Пять лет назад Алёнка прилетала с испанским оркестром. Играла 21-й концерт Моцарта и концерт Бриттена. И в первый вечер, и во второй успех был ошеломляющим. Оркестру нужно играть программу дальше, а меломаны беснуются, не отпускают Алёнку со сцены. Заставляют вновь и вновь садиться и играть. Во второй вечер дошло до того, что дирижёр приобнял героиню в длинном платье и повёл со сцены. Как свою подругу. Под смех и ещё более яростные аплодисменты. Да-а. И вот теперь будет играть с местным оркестром. Филармоническим. Господи, Алёнка! Ты ли это та девчонка с косичками? С тобой ли мы вместе разбивали наше старое пианино? Опять всё без ответа.
На радостях заплатил шофёру две тысячи вместо тысячи двухсот. «Сдачи не нужно!» – воскликнул. И, как оказалось, зря. Привёз таксист не туда.
В зале нового терминала сразу вытаращился на «Летящего ангела». Под потолком подвешенного под самолётные крылья с реактивными двигателями. Голый ангел явно женского пола задрал руки и как будто уже падал, летел к земле с самолётом, крича, погибая. Мало того, что безвкусица висела запредельная – скульптор-модернист изваял натуральную катастрофу. И это в аэропорту! В зале… А в каком?

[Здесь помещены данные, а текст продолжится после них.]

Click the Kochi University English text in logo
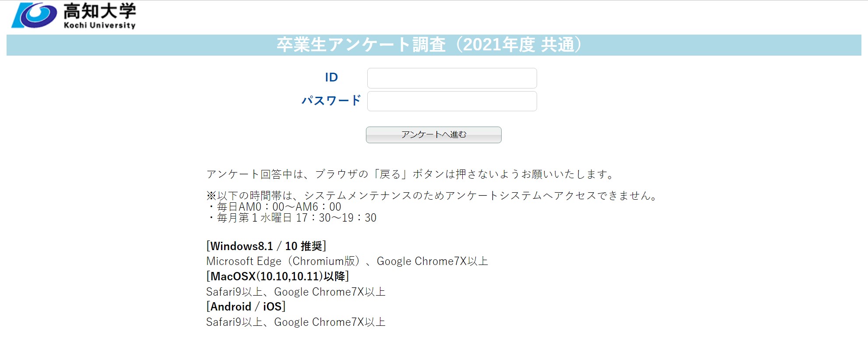Viewport: 868px width, 346px height. click(100, 25)
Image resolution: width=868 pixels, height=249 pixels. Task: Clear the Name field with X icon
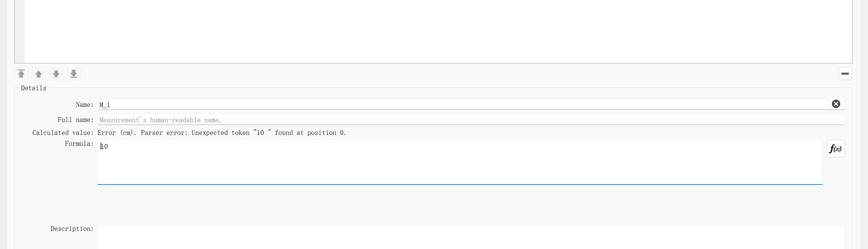coord(836,104)
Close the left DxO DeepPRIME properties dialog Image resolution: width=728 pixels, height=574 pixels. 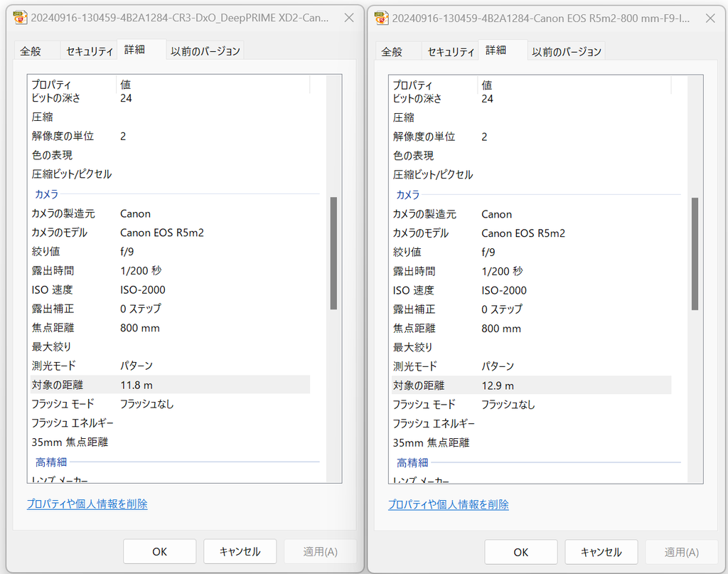tap(348, 17)
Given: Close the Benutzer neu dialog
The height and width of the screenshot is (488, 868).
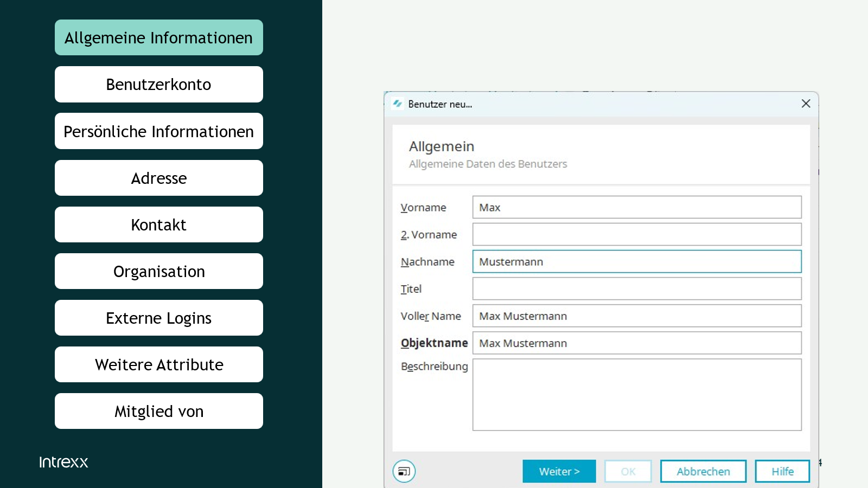Looking at the screenshot, I should [806, 104].
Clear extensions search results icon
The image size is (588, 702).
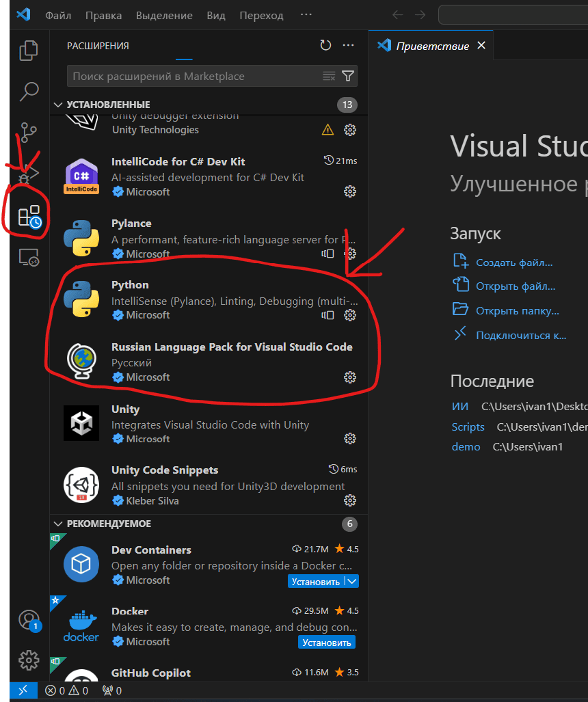[329, 76]
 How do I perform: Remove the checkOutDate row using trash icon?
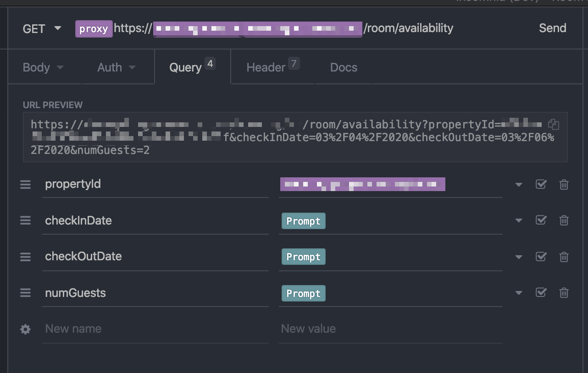[564, 257]
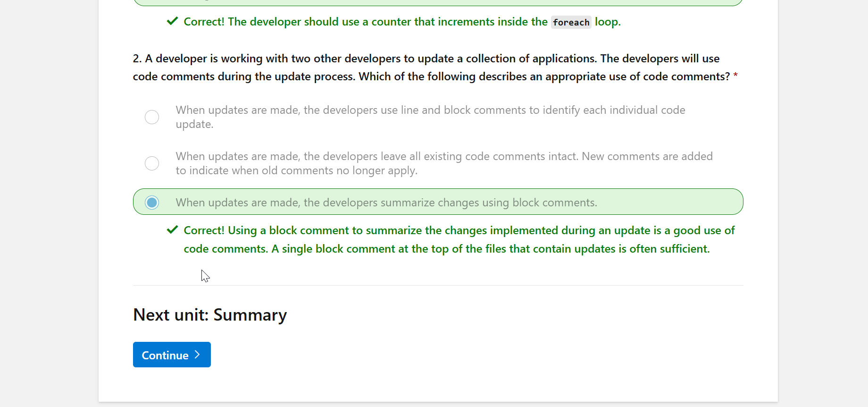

Огляделся. Вдоль длинного высокого помещения стояли к стойкам пассажиры с чемоданами и без. Явно собирались улетать, а не наоборот. Господи! Да не туда же попал!
Пока метался, выходил из зала – ещё увидел двух или трёх ангелов. Уже после «катастрофы». Поникше сидящих на полу с самолётными своими крыльями. Или уже лежащих. Уткнутых прямо в пол. С крыльями распластанными.
Только в зале прилёта пришёл в себя. Ждал, неспешно прогуливался. В высоченном тоннелеобразном помещении дикторский женский голос, казалось, тоже падал со сферы потолка. Которая олицетворяла, видимо, необъятный космос в круглых светящих дырах.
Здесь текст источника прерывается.